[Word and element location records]
-- -- --
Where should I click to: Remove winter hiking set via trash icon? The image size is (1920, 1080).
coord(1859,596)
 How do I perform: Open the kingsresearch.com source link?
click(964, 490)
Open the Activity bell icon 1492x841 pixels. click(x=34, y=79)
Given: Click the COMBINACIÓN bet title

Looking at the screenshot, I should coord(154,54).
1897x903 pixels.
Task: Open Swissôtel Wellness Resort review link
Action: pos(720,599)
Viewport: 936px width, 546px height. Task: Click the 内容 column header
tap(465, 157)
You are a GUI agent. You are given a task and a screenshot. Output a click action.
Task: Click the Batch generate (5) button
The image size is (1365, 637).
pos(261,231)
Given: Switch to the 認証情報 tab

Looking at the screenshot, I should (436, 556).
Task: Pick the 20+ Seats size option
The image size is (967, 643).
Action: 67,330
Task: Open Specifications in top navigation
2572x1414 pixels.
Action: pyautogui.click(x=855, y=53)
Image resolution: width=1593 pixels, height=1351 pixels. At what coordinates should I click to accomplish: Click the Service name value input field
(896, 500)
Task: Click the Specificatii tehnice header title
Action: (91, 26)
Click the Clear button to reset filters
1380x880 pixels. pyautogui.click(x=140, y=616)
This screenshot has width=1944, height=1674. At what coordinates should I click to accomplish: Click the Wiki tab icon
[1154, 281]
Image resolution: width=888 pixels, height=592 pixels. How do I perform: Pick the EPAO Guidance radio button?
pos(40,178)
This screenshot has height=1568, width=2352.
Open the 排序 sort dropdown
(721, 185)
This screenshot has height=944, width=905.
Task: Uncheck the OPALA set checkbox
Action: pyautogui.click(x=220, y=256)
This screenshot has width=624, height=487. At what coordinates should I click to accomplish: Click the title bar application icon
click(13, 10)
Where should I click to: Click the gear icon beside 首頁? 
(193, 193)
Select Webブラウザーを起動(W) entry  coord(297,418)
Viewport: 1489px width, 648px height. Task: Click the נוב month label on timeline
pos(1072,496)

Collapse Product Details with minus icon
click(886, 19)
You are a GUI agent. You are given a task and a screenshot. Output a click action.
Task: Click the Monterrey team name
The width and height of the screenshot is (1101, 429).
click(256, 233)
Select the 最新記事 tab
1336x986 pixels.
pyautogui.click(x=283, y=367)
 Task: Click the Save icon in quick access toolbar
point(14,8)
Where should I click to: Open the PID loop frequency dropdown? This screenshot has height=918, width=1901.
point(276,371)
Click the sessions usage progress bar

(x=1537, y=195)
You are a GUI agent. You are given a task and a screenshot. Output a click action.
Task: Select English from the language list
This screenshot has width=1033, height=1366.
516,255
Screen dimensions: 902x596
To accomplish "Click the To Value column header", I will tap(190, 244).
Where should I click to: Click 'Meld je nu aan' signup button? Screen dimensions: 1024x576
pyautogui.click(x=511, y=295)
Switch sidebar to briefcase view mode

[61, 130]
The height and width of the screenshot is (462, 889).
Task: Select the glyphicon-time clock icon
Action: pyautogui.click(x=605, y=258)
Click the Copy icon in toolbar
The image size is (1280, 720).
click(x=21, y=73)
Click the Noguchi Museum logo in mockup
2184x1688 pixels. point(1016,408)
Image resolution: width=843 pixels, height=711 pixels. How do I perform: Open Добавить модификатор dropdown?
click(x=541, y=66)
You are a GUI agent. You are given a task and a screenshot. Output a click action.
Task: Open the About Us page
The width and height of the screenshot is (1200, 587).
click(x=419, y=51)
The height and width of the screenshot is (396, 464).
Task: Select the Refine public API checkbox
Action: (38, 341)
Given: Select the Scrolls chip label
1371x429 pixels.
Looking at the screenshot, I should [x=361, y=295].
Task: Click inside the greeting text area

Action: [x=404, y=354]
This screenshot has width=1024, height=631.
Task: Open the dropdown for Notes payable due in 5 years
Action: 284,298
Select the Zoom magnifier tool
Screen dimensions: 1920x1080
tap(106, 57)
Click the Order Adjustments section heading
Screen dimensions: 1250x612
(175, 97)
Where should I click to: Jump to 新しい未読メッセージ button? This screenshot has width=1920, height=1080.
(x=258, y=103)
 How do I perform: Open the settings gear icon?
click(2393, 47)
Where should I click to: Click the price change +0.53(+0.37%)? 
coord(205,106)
-- -- --
Update the entries by replacing every "Where should I click to" with "Which spot should I click to", leaving everything else as it is.

- _COMPLETE RESPONSE_:
Which spot should I click to: Remove winter hiking set via trash icon? The image size is (1920, 1080).
coord(1859,596)
 How do I perform: Open the kingsresearch.com source link?
click(964, 490)
Open the Activity bell icon 1492x841 pixels. click(x=34, y=79)
Given: Click the COMBINACIÓN bet title

Looking at the screenshot, I should coord(154,54).
1897x903 pixels.
Task: Open Swissôtel Wellness Resort review link
Action: pos(720,599)
Viewport: 936px width, 546px height. Task: Click the 内容 column header
tap(465, 157)
You are a GUI agent. You are given a task and a screenshot. Output a click action.
Task: Click the Batch generate (5) button
The image size is (1365, 637).
pos(261,231)
Given: Switch to the 認証情報 tab

Looking at the screenshot, I should (436, 556).
Task: Pick the 20+ Seats size option
The image size is (967, 643).
Action: 67,330
Task: Open Specifications in top navigation
2572x1414 pixels.
Action: pyautogui.click(x=855, y=53)
Image resolution: width=1593 pixels, height=1351 pixels. At what coordinates should I click to accomplish: Click the Service name value input field
(896, 500)
Task: Click the Specificatii tehnice header title
Action: (91, 26)
Click the Clear button to reset filters
1380x880 pixels. pyautogui.click(x=140, y=616)
This screenshot has width=1944, height=1674. At what coordinates should I click to accomplish: Click the Wiki tab icon
[1154, 281]
Image resolution: width=888 pixels, height=592 pixels. How do I perform: Pick the EPAO Guidance radio button?
pos(40,178)
This screenshot has height=1568, width=2352.
Open the 排序 sort dropdown
(721, 185)
This screenshot has height=944, width=905.
Task: Uncheck the OPALA set checkbox
Action: pyautogui.click(x=220, y=256)
This screenshot has width=624, height=487. At what coordinates should I click to accomplish: Click the title bar application icon
click(13, 10)
Which spot should I click to: Click the gear icon beside 首頁? 
(193, 193)
Select Webブラウザーを起動(W) entry  coord(297,418)
Viewport: 1489px width, 648px height. Task: Click the נוב month label on timeline
pos(1072,496)

Collapse Product Details with minus icon
click(886, 19)
You are a GUI agent. You are given a task and a screenshot. Output a click action.
Task: Click the Monterrey team name
The width and height of the screenshot is (1101, 429).
click(256, 233)
Select the 最新記事 tab
1336x986 pixels.
pyautogui.click(x=283, y=367)
 Task: Click the Save icon in quick access toolbar
point(14,8)
Which spot should I click to: Open the PID loop frequency dropdown? This screenshot has height=918, width=1901.
point(276,371)
Click the sessions usage progress bar

(x=1537, y=195)
You are a GUI agent. You are given a task and a screenshot. Output a click action.
Task: Select English from the language list
This screenshot has width=1033, height=1366.
516,255
Screen dimensions: 902x596
To accomplish "Click the To Value column header", I will tap(190, 244).
Which spot should I click to: Click 'Meld je nu aan' signup button? Screen dimensions: 1024x576
pyautogui.click(x=511, y=295)
Switch sidebar to briefcase view mode

[61, 130]
The height and width of the screenshot is (462, 889).
Task: Select the glyphicon-time clock icon
Action: pyautogui.click(x=605, y=258)
Click the Copy icon in toolbar
The image size is (1280, 720).
click(x=21, y=73)
Click the Noguchi Museum logo in mockup
2184x1688 pixels. point(1016,408)
Image resolution: width=843 pixels, height=711 pixels. How do I perform: Open Добавить модификатор dropdown?
click(x=541, y=66)
You are a GUI agent. You are given a task and a screenshot. Output a click action.
Task: Open the About Us page
The width and height of the screenshot is (1200, 587).
click(x=419, y=51)
The height and width of the screenshot is (396, 464).
Task: Select the Refine public API checkbox
Action: (38, 341)
Given: Select the Scrolls chip label
1371x429 pixels.
Looking at the screenshot, I should [x=361, y=295].
Task: Click inside the greeting text area

Action: [x=404, y=354]
This screenshot has width=1024, height=631.
Task: Open the dropdown for Notes payable due in 5 years
Action: 284,298
Select the Zoom magnifier tool
Screen dimensions: 1920x1080
tap(106, 57)
Click the Order Adjustments section heading
Screen dimensions: 1250x612
(175, 97)
Which spot should I click to: Jump to 新しい未読メッセージ button? This screenshot has width=1920, height=1080.
(x=258, y=103)
 How do I perform: Open the settings gear icon?
click(2393, 47)
Which spot should I click to: Click the price change +0.53(+0.37%)? 
coord(205,106)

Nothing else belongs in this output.